Sulfonylureas (whose brand names include Glucotrol, Diabenise, Micronase and Amaryl) are some of the oldest and best-tested diabetes pills on the market. They work by stimulating the pancreas to release more insulin. Meglitinides (Prandin, Starlix) also make the pancreas produce more insulin. Both types are taken with meals. Doctors don’t recommend mixing the two types of drugs, because if combined, they could cause very low blood-sugar levels (hypoglycemia). People taking these drugs should also be careful about mixing them with alcohol, which can cause flushing, vomiting or sickness.

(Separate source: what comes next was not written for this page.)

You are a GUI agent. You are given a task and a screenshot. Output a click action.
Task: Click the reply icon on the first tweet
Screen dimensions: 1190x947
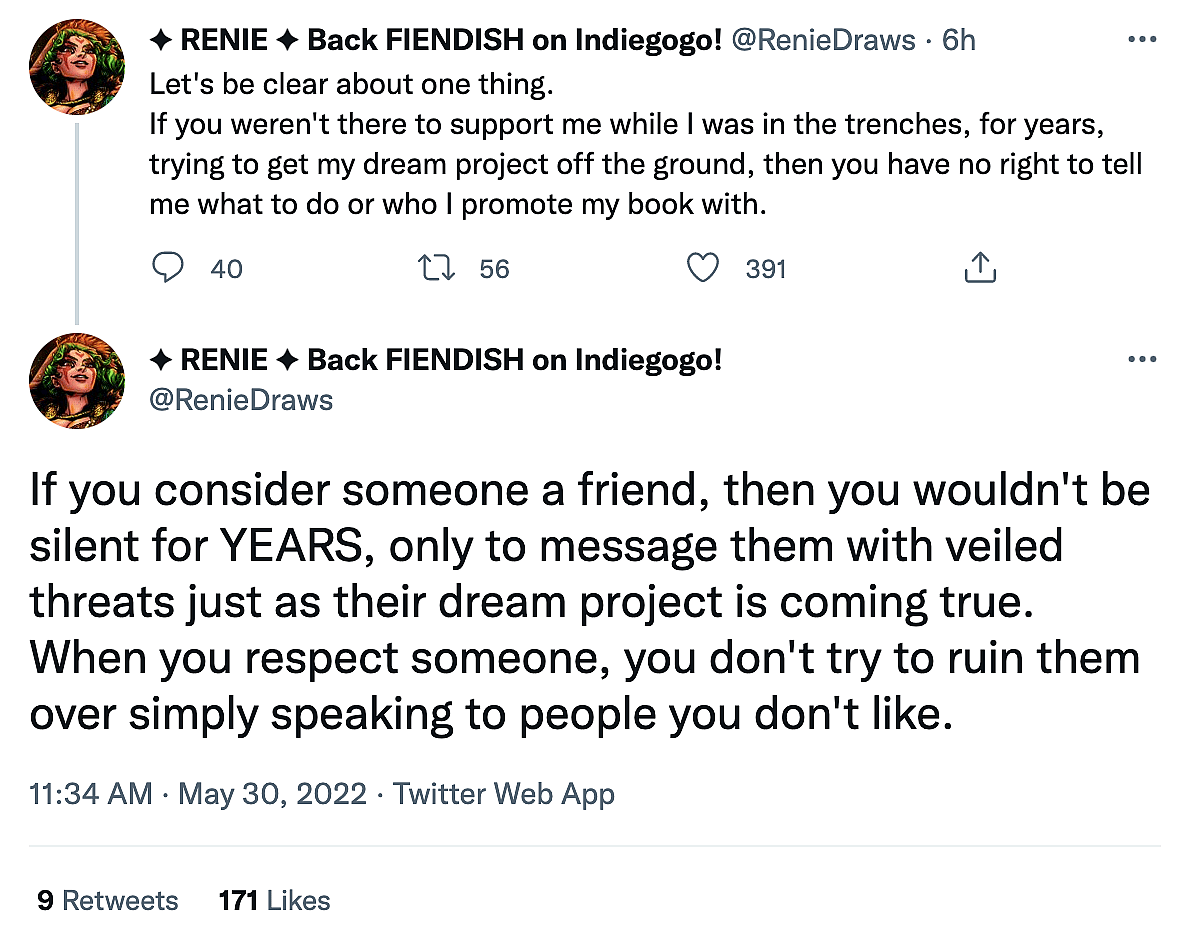pyautogui.click(x=168, y=268)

Biguanides (Glucophage) decrease the amount of sugars the body produces from food and make cells more likely to absorb those sugars. Some people have diarrhea with biguanides unless they’re taken with food.

Alpha-glucosidase inhibitors (Precose and Glyset) stop the body from breaking down starches and some sugars, which in turn stops these foods from raising your blood-sugar level. They may cause gas and diarrhea. A newer class of medications, DPP-4 inhibitors (Januvia), works similarly by preventing the breakdown of a body chemical that regulates blood sugar.

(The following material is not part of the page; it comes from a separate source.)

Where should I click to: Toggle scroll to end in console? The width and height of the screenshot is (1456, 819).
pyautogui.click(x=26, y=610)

Thiazolidinediones (Avandia, Actos) are relatively new drugs that increase the body’s efficiency in using insulin, and also decrease the amount of sugars produced from food. The first commercially available drug in this class, Rezulin, had to be removed from the market because it caused toxic liver failure in some patients. Avandia and Actos were approved as replacements, but doctors are still advised to monitor their patients closely for liver problems.

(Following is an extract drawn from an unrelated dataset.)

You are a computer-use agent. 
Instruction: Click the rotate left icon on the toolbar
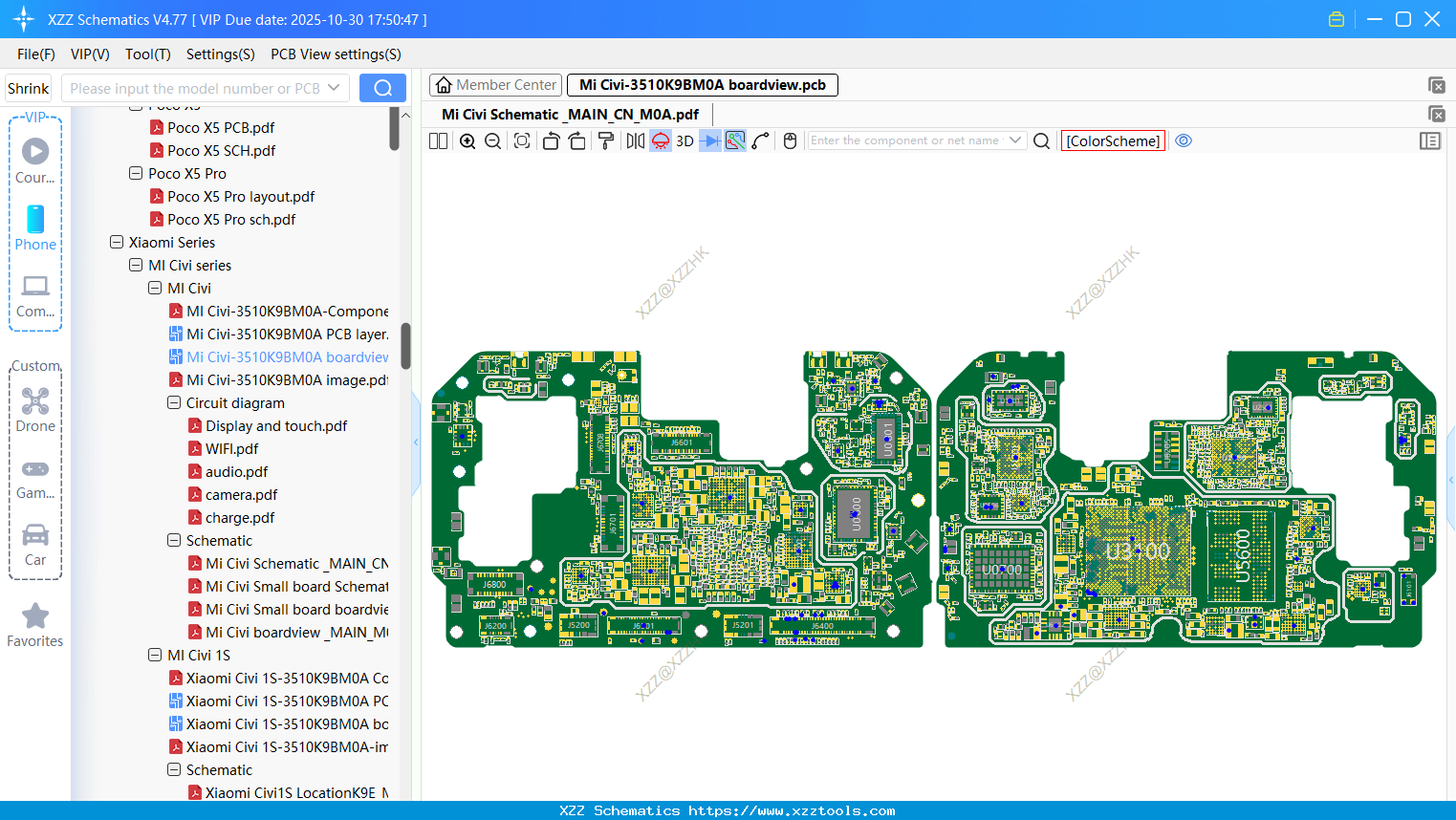(x=551, y=140)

Because thiazolidinediones are good at controlling blood sugar without the weight gain or other side effects of earlier drugs, they were originally welcomed as a breakthrough for diabetics. However, evidence is growing that at least one of these drugs, Avandia, has serious safety problems that may make it inappropriate for many diabetics. A study published in the New England Journal of Medicine in May 2007 found that users of Avandia raised their risk of heart attacks by 43 percent and their risk of heart-related death by 64 percent. This was especially disturbing because diabetes raises the risk of heart problems significantly. Doctors prescribe diabetes drugs in part to lower their patients’ risk of these types of serious complications.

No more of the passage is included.